Source data:
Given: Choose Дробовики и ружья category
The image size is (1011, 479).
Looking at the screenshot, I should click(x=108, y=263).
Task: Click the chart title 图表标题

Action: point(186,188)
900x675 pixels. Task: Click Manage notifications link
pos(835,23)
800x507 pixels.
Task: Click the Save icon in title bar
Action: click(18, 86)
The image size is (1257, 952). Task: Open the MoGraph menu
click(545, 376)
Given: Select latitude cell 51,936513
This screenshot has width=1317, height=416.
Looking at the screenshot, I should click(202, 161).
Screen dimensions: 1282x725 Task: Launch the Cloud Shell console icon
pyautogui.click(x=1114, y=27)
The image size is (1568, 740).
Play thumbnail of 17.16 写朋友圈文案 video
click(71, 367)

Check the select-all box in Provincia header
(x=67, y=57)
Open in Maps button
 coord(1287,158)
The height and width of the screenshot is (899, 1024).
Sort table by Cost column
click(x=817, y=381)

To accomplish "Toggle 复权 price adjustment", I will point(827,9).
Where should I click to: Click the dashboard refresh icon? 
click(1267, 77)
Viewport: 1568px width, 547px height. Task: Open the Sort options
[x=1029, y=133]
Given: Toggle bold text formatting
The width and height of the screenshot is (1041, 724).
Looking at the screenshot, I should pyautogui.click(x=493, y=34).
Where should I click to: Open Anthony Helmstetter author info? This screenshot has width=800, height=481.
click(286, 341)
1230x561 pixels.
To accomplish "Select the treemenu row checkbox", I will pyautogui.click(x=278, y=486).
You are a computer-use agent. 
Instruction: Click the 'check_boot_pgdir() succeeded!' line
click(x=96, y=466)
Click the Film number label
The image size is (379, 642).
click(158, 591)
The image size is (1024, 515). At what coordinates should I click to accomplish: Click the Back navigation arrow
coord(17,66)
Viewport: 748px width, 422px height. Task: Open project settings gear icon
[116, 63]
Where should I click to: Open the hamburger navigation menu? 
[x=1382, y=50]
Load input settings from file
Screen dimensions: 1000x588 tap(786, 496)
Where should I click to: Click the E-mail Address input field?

Brief
Convert the lines of the source data above into a numbered list, omitting any blank lines, starting at the line that contains "Viewport: 748px width, 422px" and continuing through the last line of the source data.

Written response
1. Viewport: 748px width, 422px height. Task: Open project settings gear icon
2. [116, 63]
3. Where should I click to: Open the hamburger navigation menu? 
4. [x=1382, y=50]
5. Load input settings from file
6. Screen dimensions: 1000x588 tap(786, 496)
7. Where should I click to: Click the E-mail Address input field?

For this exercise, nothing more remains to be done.